DSDSD - Upcoming Talks

Evaluating CXL Memory Performance

Marcel Weisgut (HPI)

The Compute Express Link (CXL) standard enables new forms of memory management and access across devices and servers. Based on PCIe, it enables cache coherent access to remote memory. This widens the design space for database systems by expanding the available memory beyond memory local to the CPU. Efficiently utilizing CXL-attached memory requires conscious decisions of data systems about data placement and management. In this work, we provide an in-depth analysis of database operation performance with data interleaved across multiple CXL memory devices. We evaluate memory access performance for basic access patterns and the performance impact of placing data across multiple CXL memory devices for in-memory column scans and in-memory B+tree operations.

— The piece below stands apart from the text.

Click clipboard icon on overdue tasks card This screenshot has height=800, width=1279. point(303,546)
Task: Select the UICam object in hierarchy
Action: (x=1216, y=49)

Marcel Weisgut is a PhD student at the Hasso Plattner Institute, specializing in data management utilizing modern hardware in the Data Engineering Systems group led by Tilmann Rabl. He received his master’s degree from HPI in 2021, focusing on in-memory data management in Hasso Plattner’s research group. During his master’s studies, he contributed to the columnar open-source in-memory database system Hyrise and interned with the SAP HANA development team at SAP Labs Korea. His current research focuses on utilizing memory attached to a CPU via the cache-coherent interconnect Compute Express Link (CXL) for database systems.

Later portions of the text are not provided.